Are there remaining questions or feedback preventing this PR from moving forwards?


With the release of lighttpd 1.4.75, the discussion over the almost !!! 3 year old !!! 308 Permanent Redirect issue #137 for Apache, and subsequent #139 for lighttpd is mostly moot for lighttpd since lighttpd 1.4.75 mod_redirect by default uses 308 for HTTP/1.1 (and later) requests, though lighttpd 1.4.75 still defaults to use 301 for HTTP/1.0 requests. This PR does not add url.redirect-code for lighttpd 1.4.75 and later, which is the same as the current behavior in ssl-config-generator.
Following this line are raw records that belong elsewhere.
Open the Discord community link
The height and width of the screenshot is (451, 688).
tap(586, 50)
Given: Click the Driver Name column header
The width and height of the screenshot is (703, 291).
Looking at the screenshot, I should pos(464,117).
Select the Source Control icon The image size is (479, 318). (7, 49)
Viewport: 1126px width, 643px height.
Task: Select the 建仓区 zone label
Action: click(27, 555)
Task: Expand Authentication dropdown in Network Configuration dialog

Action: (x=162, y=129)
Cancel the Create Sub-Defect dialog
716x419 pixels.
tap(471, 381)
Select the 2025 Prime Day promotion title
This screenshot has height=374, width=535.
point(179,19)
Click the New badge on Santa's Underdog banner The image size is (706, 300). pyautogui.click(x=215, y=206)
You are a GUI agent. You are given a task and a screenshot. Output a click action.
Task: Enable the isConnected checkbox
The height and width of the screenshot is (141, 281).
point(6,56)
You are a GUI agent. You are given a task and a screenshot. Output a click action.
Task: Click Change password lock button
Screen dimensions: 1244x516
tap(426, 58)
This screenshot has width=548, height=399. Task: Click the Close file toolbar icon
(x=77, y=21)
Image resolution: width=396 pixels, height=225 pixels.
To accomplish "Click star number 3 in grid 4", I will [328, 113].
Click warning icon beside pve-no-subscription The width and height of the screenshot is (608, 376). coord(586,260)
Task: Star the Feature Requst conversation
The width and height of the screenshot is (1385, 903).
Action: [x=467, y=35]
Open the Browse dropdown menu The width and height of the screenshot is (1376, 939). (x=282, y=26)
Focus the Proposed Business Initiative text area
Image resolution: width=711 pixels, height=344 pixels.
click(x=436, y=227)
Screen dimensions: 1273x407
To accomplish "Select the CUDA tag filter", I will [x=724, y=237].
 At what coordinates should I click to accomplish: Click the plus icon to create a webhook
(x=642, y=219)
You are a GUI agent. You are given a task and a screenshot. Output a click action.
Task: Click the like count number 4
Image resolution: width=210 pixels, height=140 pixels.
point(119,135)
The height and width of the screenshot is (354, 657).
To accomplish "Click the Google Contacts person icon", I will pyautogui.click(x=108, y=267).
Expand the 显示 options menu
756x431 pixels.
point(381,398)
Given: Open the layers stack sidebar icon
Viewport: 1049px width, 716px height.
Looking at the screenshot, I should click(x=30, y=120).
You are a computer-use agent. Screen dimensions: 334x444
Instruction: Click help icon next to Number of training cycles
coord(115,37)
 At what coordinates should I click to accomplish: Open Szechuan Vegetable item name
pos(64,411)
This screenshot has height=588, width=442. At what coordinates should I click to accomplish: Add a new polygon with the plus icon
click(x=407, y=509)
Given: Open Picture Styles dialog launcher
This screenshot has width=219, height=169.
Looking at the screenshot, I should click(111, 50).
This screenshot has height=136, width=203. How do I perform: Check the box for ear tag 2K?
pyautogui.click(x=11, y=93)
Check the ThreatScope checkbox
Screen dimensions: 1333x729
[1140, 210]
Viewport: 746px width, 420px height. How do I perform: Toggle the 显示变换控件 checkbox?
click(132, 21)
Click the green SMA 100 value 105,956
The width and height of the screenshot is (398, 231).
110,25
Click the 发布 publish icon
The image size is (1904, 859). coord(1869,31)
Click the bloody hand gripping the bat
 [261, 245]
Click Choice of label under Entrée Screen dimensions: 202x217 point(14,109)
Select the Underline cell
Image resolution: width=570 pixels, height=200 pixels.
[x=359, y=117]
To avoid sending information in query strings, POST is often used, so using 308 instead of 301 is important for proper security postures when URL redirects are necessary to maintain compatibility with site changes. It is a sad state of affairs that #137 has not been resolved in almost 3 years (!!!) with usage/transition guidance though modern, intermediate, and old configs.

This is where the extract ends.